• _Required work_
Rewrite the entries below, swapping every instance of "Instruction:" for "Command:" and leaving all other text intact.

Collected data entries
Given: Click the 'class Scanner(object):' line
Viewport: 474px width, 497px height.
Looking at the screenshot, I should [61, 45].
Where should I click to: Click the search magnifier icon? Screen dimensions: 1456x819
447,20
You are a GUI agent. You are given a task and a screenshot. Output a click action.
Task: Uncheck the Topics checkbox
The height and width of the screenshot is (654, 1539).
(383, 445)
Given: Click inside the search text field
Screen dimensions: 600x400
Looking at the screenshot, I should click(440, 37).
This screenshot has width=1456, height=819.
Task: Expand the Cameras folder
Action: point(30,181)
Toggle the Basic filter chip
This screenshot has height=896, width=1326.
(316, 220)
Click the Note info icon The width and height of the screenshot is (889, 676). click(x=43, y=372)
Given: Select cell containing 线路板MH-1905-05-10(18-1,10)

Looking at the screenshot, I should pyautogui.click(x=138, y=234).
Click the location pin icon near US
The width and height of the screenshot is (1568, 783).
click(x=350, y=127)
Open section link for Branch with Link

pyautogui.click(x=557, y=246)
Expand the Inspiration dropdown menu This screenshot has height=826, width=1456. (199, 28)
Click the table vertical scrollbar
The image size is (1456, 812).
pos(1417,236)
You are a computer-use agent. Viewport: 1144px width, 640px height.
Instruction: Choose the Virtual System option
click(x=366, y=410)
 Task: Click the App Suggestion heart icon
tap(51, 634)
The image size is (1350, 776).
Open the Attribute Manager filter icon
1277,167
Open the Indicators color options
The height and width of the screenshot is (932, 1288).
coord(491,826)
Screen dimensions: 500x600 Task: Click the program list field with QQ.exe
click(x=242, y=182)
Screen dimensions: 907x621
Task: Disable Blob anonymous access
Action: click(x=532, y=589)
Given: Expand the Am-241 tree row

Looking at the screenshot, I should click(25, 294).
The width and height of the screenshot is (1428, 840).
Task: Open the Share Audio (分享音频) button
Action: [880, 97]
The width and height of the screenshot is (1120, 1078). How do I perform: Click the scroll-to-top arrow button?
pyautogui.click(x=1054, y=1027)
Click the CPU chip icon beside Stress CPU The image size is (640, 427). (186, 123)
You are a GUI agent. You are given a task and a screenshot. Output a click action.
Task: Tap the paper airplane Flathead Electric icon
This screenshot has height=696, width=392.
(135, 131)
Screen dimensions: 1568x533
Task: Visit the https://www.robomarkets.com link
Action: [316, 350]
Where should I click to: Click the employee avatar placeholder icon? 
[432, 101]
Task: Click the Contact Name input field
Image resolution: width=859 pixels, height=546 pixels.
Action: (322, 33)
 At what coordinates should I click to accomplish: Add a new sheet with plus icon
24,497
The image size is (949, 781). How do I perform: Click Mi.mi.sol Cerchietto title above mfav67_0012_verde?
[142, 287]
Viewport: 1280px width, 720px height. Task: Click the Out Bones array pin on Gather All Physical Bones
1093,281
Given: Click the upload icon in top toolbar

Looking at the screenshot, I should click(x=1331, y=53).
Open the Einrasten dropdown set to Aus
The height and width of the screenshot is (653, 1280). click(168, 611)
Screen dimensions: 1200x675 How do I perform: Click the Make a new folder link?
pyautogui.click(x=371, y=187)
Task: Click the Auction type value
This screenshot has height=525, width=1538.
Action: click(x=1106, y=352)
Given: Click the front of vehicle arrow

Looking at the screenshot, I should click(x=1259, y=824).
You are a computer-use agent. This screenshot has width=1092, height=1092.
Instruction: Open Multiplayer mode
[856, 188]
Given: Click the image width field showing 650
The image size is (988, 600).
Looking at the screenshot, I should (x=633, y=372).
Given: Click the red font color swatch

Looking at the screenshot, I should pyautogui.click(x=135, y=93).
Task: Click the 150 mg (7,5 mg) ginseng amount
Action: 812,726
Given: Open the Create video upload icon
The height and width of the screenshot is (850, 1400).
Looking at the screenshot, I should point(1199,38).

• _Exercise solution_
Given: Click the 'class Scanner(object):' line
Viewport: 474px width, 497px height.
Looking at the screenshot, I should [61, 45].
Where should I click to: Click the search magnifier icon? Screen dimensions: 1456x819
447,20
You are a GUI agent. You are given a task and a screenshot. Output a click action.
Task: Uncheck the Topics checkbox
The height and width of the screenshot is (654, 1539).
(383, 445)
Given: Click inside the search text field
Screen dimensions: 600x400
Looking at the screenshot, I should click(440, 37).
This screenshot has width=1456, height=819.
Task: Expand the Cameras folder
Action: point(30,181)
Toggle the Basic filter chip
This screenshot has height=896, width=1326.
(316, 220)
Click the Note info icon The width and height of the screenshot is (889, 676). click(x=43, y=372)
Given: Select cell containing 线路板MH-1905-05-10(18-1,10)

Looking at the screenshot, I should pyautogui.click(x=138, y=234).
Click the location pin icon near US
The width and height of the screenshot is (1568, 783).
click(x=350, y=127)
Open section link for Branch with Link

pyautogui.click(x=557, y=246)
Expand the Inspiration dropdown menu This screenshot has height=826, width=1456. (199, 28)
Click the table vertical scrollbar
The image size is (1456, 812).
pos(1417,236)
You are a computer-use agent. Viewport: 1144px width, 640px height.
Command: Choose the Virtual System option
click(x=366, y=410)
 Task: Click the App Suggestion heart icon
tap(51, 634)
The image size is (1350, 776).
Open the Attribute Manager filter icon
1277,167
Open the Indicators color options
The height and width of the screenshot is (932, 1288).
coord(491,826)
Screen dimensions: 500x600 Task: Click the program list field with QQ.exe
click(x=242, y=182)
Screen dimensions: 907x621
Task: Disable Blob anonymous access
Action: click(x=532, y=589)
Given: Expand the Am-241 tree row

Looking at the screenshot, I should click(25, 294).
The width and height of the screenshot is (1428, 840).
Task: Open the Share Audio (分享音频) button
Action: [880, 97]
The width and height of the screenshot is (1120, 1078). How do I perform: Click the scroll-to-top arrow button?
pyautogui.click(x=1054, y=1027)
Click the CPU chip icon beside Stress CPU The image size is (640, 427). (186, 123)
You are a GUI agent. You are given a task and a screenshot. Output a click action.
Task: Tap the paper airplane Flathead Electric icon
This screenshot has height=696, width=392.
(135, 131)
Screen dimensions: 1568x533
Task: Visit the https://www.robomarkets.com link
Action: [316, 350]
Where should I click to: Click the employee avatar placeholder icon? 
[432, 101]
Task: Click the Contact Name input field
Image resolution: width=859 pixels, height=546 pixels.
Action: (322, 33)
 At what coordinates should I click to accomplish: Add a new sheet with plus icon
24,497
The image size is (949, 781). How do I perform: Click Mi.mi.sol Cerchietto title above mfav67_0012_verde?
[142, 287]
Viewport: 1280px width, 720px height. Task: Click the Out Bones array pin on Gather All Physical Bones
1093,281
Given: Click the upload icon in top toolbar

Looking at the screenshot, I should click(x=1331, y=53).
Open the Einrasten dropdown set to Aus
The height and width of the screenshot is (653, 1280). click(168, 611)
Screen dimensions: 1200x675 How do I perform: Click the Make a new folder link?
pyautogui.click(x=371, y=187)
Task: Click the Auction type value
This screenshot has height=525, width=1538.
Action: click(x=1106, y=352)
Given: Click the front of vehicle arrow

Looking at the screenshot, I should click(x=1259, y=824).
You are a computer-use agent. This screenshot has width=1092, height=1092.
Command: Open Multiplayer mode
[856, 188]
Given: Click the image width field showing 650
The image size is (988, 600).
Looking at the screenshot, I should (x=633, y=372).
Given: Click the red font color swatch

Looking at the screenshot, I should pyautogui.click(x=135, y=93).
Task: Click the 150 mg (7,5 mg) ginseng amount
Action: 812,726
Given: Open the Create video upload icon
The height and width of the screenshot is (850, 1400).
Looking at the screenshot, I should point(1199,38).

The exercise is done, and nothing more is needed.